Document excerpt:
########################################

Thank you very much, Chair and members of the committee. I appreciate being invited back on behalf of the Canadian Council of Criminal Defence Lawyers, and I welcome you to Toronto for a change.
I want to talk today about a central theme in confronting criminal organizations, changing legislation, and how the criminal justice system deals with these issues, as opposed to specific comments in relation to some of the issues. For instance, on minimum sentences reducing judges' discretion, we are on the record and have talked about it on many other occasions.
I think the key here is collaboration. In reading some of the helpful testimony that you've experienced across the country, I note that a theme seems to run through it. I want to suggest to you that in the last year, collaboration among police, crown, defence, community, and government has really moved to the forefront in terms of looking at issues, better management of the criminal justice system, and better management in the identification of causes of crime and in the involvement of the community.

########################################

Recorded information:

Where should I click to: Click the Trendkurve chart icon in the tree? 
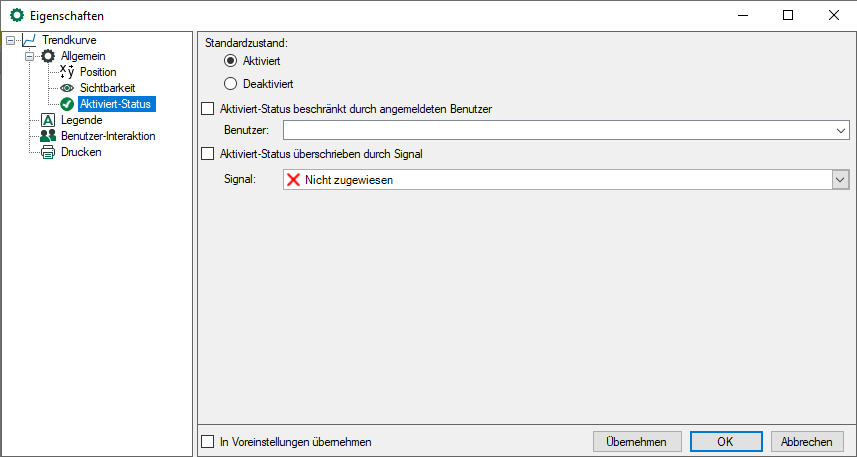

########################################

Task instructions:
[1] According to the committee testimony, on whose behalf is the speaker appearing?
[2] Reproduce the passage of the committee testimony starting with "Thank you very" and going on through "for a change.".

Task-by-task answers:
[1] The Canadian Council of Criminal Defence Lawyers.

[2]
Thank you very much, Chair and members of the committee. I appreciate being invited back on behalf of the Canadian Council of Criminal Defence Lawyers, and I welcome you to Toronto for a change.